### Objective:
Could you repeat the rows from the line containing "Click the quoted" through the line containing "Action: coord(1232,540)", switching "invite members" to "share" and leaving everything else unchanged?

-- Start Provided records --

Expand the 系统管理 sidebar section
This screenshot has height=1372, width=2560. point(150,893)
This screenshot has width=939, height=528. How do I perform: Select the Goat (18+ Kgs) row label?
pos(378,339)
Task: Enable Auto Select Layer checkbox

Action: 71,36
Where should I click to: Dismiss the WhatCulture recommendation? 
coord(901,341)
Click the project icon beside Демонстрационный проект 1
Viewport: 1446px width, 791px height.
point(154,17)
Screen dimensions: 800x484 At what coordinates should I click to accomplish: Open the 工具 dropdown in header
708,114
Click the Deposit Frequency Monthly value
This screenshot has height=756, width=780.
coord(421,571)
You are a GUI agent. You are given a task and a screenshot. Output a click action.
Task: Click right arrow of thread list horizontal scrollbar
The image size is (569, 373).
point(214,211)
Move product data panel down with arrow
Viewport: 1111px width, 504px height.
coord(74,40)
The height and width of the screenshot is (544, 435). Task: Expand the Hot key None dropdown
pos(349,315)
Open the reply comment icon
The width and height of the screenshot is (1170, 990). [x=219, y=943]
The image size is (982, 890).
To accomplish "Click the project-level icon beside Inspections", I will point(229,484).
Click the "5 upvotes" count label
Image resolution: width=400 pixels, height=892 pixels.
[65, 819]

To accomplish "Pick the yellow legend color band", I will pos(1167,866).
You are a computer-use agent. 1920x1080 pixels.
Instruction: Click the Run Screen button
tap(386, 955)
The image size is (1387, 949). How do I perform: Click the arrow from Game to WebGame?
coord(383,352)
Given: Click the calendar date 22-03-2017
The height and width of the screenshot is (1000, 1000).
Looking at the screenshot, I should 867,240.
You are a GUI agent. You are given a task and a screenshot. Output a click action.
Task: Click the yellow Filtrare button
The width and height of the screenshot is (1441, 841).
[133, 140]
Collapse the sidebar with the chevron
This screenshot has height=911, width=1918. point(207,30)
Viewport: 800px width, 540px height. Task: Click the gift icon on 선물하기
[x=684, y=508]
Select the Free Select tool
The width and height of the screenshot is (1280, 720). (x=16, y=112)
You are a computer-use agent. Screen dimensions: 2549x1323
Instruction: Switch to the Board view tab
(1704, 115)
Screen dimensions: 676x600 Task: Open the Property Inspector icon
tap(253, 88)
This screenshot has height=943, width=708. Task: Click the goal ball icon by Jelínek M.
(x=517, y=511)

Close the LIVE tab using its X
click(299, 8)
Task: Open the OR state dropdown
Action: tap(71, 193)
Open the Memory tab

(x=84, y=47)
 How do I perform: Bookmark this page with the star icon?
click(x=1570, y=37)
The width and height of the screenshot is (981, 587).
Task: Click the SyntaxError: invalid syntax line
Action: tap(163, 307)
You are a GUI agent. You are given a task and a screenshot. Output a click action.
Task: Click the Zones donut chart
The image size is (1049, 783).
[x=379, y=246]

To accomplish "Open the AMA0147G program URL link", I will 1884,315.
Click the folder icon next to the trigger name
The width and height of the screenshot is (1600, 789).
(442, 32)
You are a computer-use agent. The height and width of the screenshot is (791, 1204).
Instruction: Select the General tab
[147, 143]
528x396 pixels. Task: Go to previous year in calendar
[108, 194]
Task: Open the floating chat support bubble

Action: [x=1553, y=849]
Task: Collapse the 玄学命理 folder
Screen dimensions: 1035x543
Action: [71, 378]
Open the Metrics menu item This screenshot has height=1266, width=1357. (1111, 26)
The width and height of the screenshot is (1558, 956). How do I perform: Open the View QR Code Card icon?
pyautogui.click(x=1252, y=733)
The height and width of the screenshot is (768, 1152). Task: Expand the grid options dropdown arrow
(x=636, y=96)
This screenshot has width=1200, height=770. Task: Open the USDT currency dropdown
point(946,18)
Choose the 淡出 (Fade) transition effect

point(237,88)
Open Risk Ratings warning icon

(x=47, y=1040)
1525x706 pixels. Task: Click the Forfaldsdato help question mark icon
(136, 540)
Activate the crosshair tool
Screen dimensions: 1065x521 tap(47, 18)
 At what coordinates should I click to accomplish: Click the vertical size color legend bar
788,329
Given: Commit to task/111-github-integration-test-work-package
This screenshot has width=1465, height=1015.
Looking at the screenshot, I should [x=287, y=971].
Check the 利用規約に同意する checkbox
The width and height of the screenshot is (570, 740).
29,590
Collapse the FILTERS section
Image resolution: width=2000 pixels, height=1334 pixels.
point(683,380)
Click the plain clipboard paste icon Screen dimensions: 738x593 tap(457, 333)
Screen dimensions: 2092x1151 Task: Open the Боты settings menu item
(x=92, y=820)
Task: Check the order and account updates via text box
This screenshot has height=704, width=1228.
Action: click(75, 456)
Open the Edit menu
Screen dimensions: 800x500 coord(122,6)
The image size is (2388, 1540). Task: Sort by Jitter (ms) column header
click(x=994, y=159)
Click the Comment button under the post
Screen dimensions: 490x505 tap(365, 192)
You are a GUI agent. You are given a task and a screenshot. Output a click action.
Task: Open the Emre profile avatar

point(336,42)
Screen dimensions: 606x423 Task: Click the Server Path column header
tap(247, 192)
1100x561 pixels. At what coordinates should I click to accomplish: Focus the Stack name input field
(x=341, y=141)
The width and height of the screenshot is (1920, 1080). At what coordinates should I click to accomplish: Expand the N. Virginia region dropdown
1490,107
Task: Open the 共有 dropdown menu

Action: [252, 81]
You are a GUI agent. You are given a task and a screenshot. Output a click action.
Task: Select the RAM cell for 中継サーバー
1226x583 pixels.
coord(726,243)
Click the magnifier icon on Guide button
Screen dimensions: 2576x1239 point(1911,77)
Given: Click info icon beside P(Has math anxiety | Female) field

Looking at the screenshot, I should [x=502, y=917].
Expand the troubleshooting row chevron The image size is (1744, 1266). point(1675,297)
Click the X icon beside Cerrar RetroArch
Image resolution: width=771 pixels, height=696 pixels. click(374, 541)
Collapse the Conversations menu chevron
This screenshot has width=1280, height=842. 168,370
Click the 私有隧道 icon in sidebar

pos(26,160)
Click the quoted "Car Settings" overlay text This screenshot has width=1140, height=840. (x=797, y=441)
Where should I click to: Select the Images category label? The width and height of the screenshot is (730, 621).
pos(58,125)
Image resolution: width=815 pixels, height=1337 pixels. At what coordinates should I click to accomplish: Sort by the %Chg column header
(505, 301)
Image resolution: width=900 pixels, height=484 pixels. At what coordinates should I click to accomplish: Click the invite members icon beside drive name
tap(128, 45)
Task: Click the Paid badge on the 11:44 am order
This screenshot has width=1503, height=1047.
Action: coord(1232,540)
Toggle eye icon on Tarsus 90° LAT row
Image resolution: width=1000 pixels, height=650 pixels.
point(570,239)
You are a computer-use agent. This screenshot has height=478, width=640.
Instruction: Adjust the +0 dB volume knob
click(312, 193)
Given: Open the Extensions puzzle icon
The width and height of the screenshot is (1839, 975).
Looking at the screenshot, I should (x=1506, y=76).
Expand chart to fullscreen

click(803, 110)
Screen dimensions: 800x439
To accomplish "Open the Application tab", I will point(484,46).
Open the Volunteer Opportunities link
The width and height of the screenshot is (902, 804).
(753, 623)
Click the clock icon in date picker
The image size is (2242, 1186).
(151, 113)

-- End Provided records --

### Reply:
Click the quoted "Car Settings" overlay text This screenshot has width=1140, height=840. (x=797, y=441)
Where should I click to: Select the Images category label? The width and height of the screenshot is (730, 621).
pos(58,125)
Image resolution: width=815 pixels, height=1337 pixels. At what coordinates should I click to accomplish: Sort by the %Chg column header
(505, 301)
Image resolution: width=900 pixels, height=484 pixels. At what coordinates should I click to accomplish: Click the share icon beside drive name
tap(128, 45)
Task: Click the Paid badge on the 11:44 am order
This screenshot has width=1503, height=1047.
Action: coord(1232,540)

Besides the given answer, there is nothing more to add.